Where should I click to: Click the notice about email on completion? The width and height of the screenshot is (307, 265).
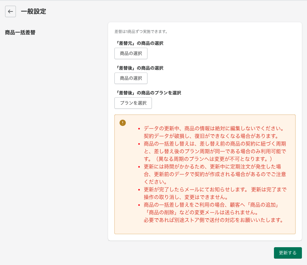[215, 190]
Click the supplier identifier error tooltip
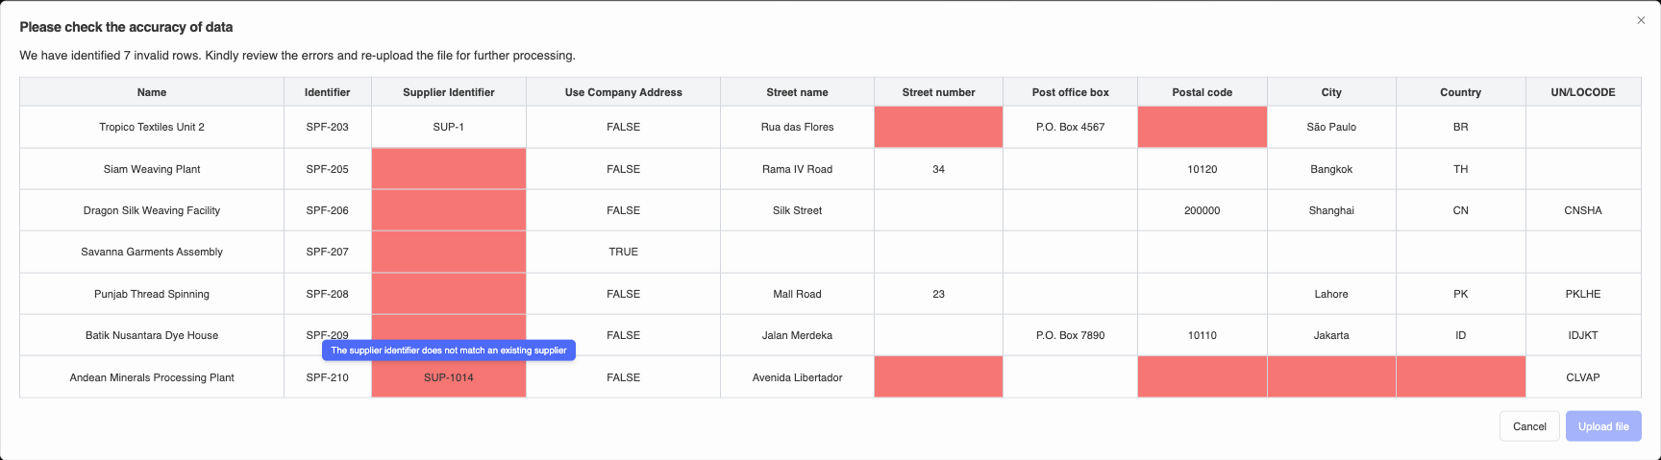The height and width of the screenshot is (460, 1661). click(449, 351)
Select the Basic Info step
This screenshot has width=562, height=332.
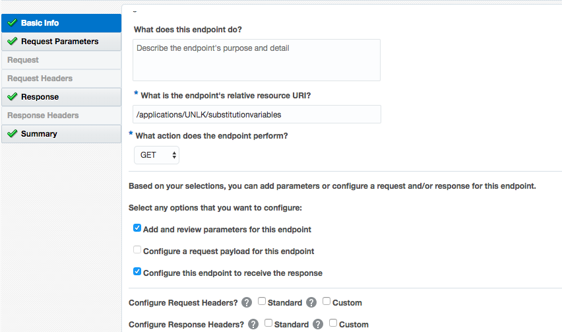pyautogui.click(x=40, y=23)
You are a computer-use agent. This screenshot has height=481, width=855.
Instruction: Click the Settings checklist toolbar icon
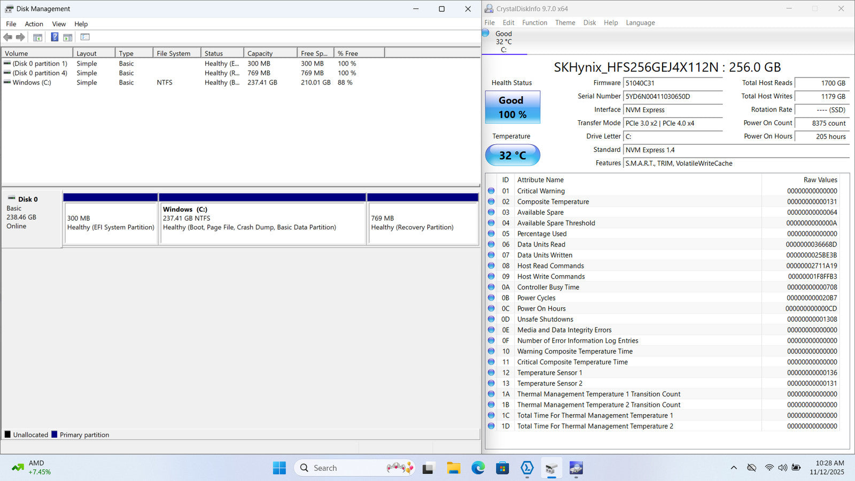click(85, 37)
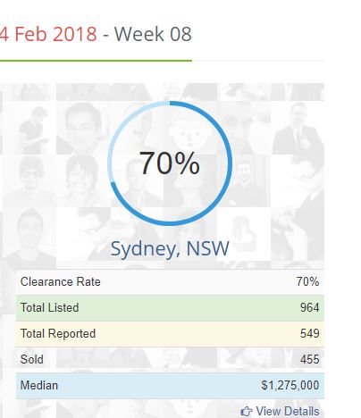The width and height of the screenshot is (361, 418).
Task: Click the Sold row label
Action: tap(32, 359)
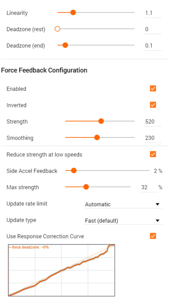Disable Reduce strength at low speeds
Screen dimensions: 171x303
point(153,154)
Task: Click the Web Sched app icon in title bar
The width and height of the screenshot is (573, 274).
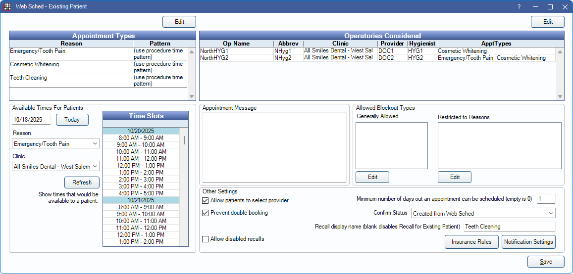Action: click(7, 6)
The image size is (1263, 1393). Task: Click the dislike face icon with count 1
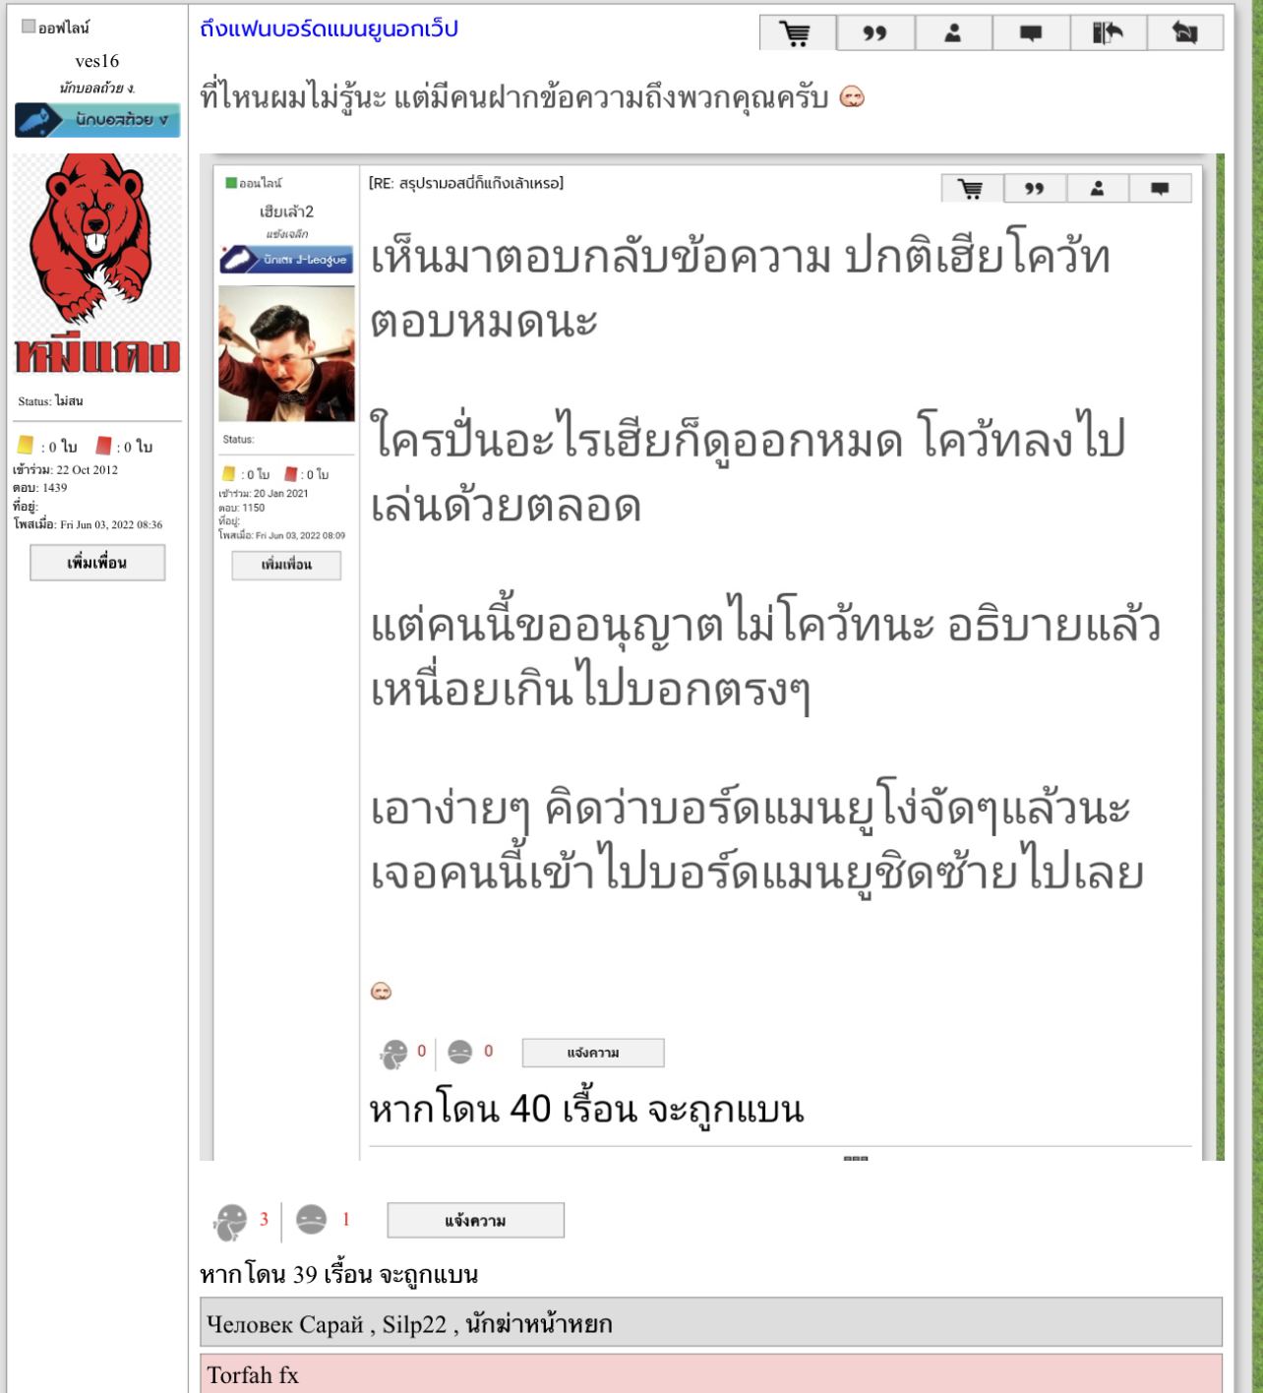coord(311,1220)
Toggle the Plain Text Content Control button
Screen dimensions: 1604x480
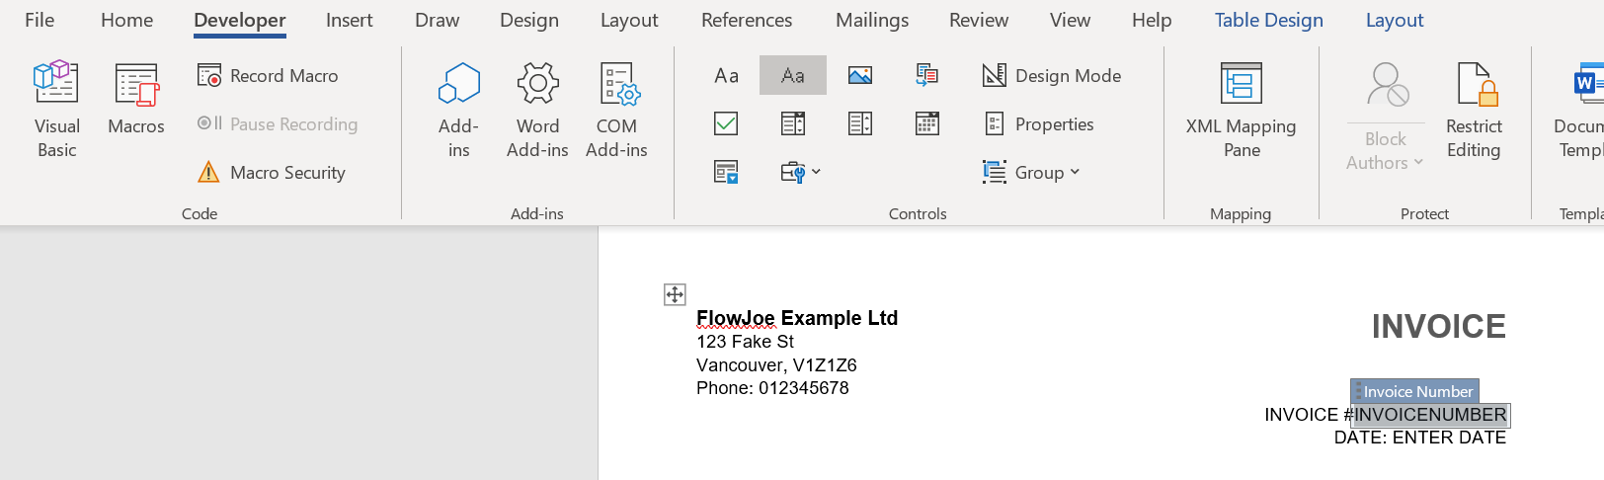(x=793, y=75)
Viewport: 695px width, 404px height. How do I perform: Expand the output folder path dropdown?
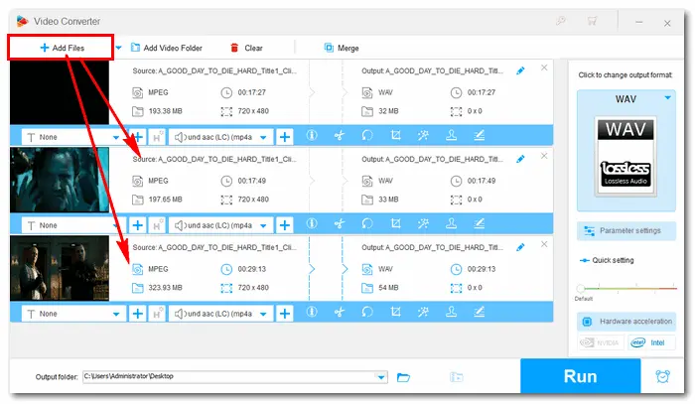[382, 377]
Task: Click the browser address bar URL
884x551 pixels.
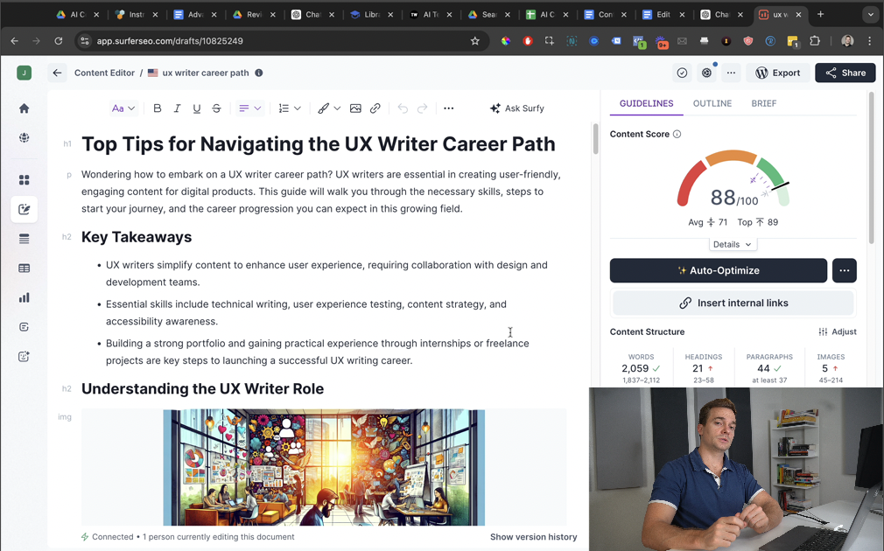Action: 170,41
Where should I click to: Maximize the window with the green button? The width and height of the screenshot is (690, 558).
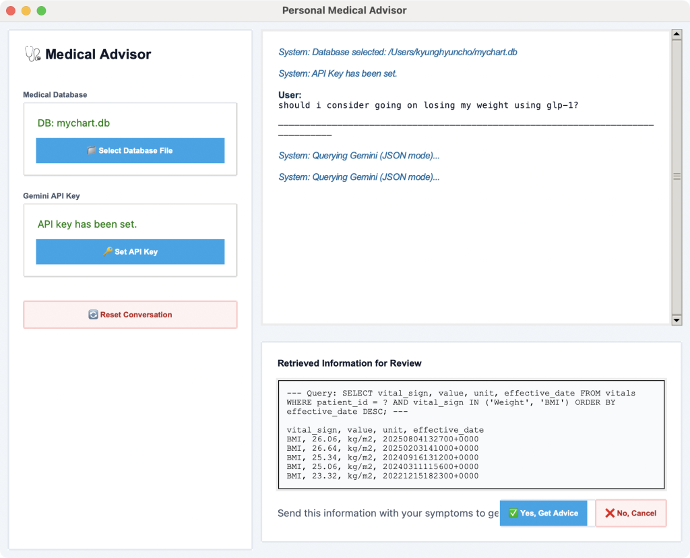tap(41, 11)

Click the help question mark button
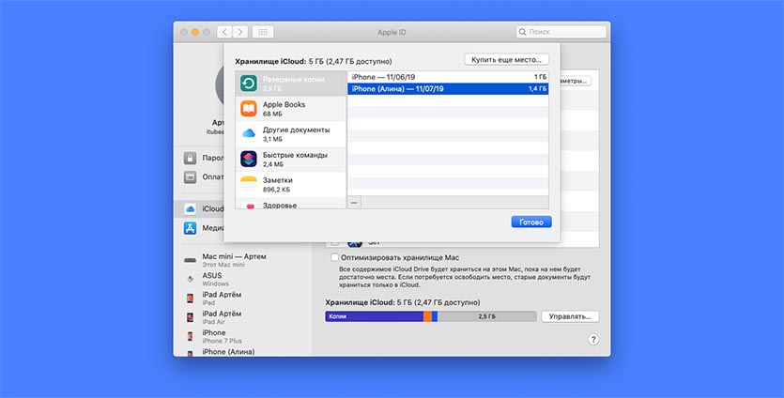(x=593, y=340)
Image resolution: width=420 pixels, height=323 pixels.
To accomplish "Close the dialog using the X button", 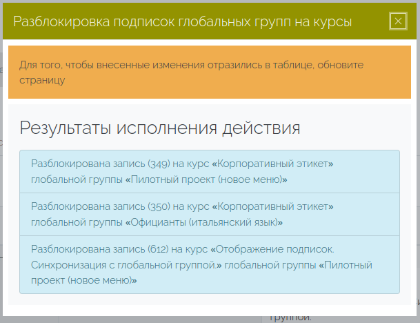I will [398, 21].
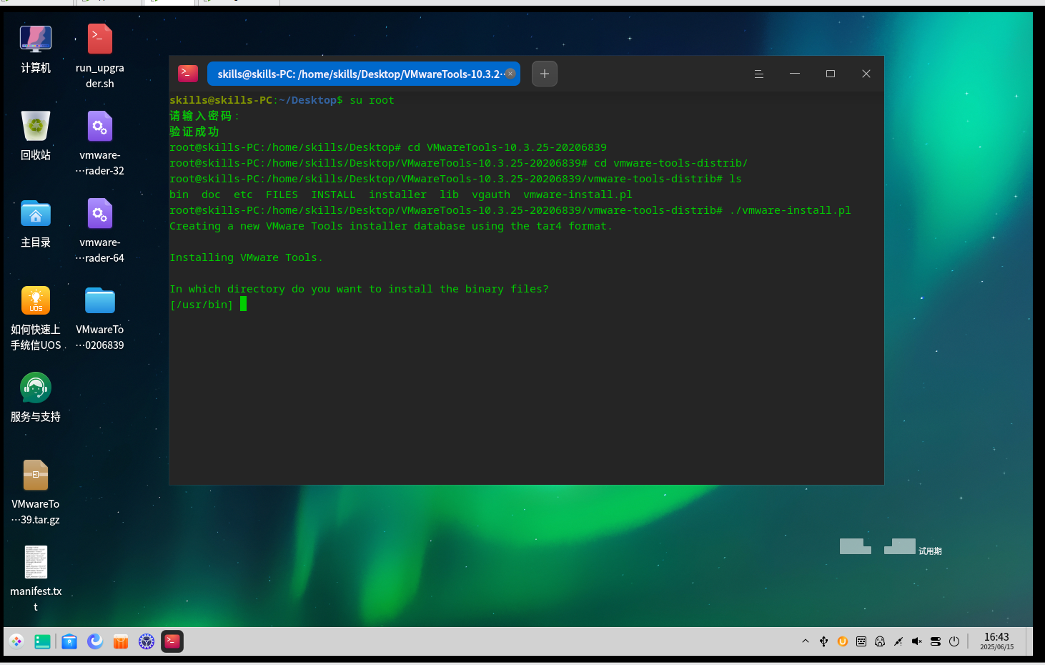
Task: Open the deepin Terminal from the taskbar
Action: click(172, 641)
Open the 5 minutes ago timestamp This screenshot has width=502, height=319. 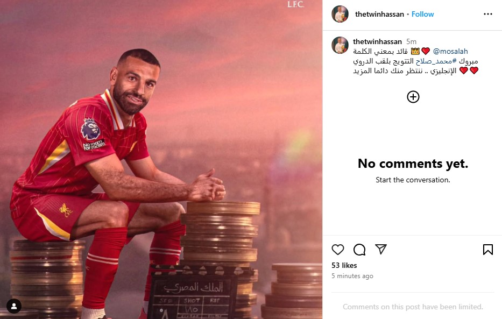352,276
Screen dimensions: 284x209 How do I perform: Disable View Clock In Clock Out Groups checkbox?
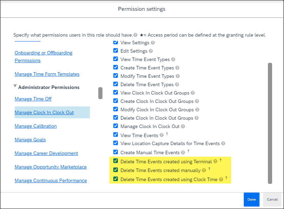coord(115,92)
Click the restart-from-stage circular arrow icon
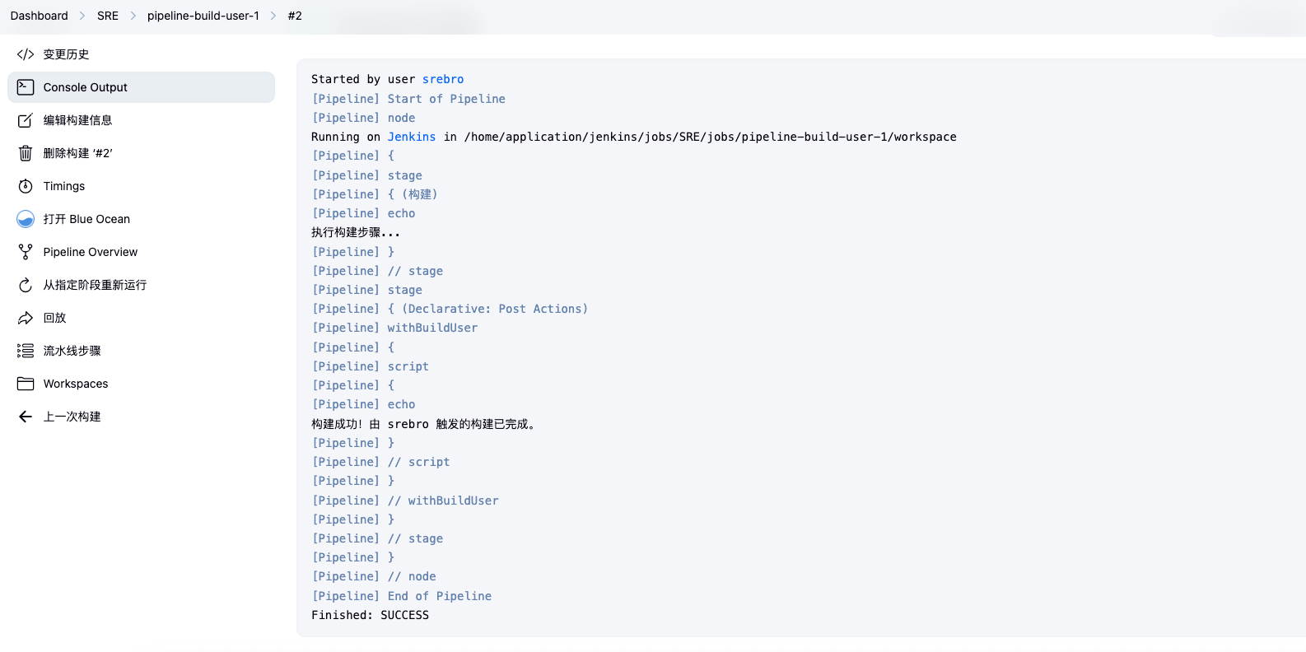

· · · ·

_Work required_
Write back word for word every line in the entries above from the one with "The width and height of the screenshot is (573, 274)." to the one with "Image resolution: width=420", ends included, and none of the pictures.

_Output for this exercise_
The width and height of the screenshot is (573, 274).
Action: click(7, 6)
The image size is (1263, 1393). Task: Click the dislike face icon with count 1
coord(311,1220)
Toggle the Plain Text Content Control button
Screen dimensions: 1604x480
(x=793, y=75)
Viewport: 695px width, 404px height. How do I perform: Expand the output folder path dropdown?
[382, 377]
Task: Click the browser address bar URL
884x551 pixels.
Action: 170,41
Where should I click to: Maximize the window with the green button? The width and height of the screenshot is (690, 558).
tap(41, 11)

Click the help question mark button
(x=593, y=340)
Image resolution: width=420 pixels, height=323 pixels.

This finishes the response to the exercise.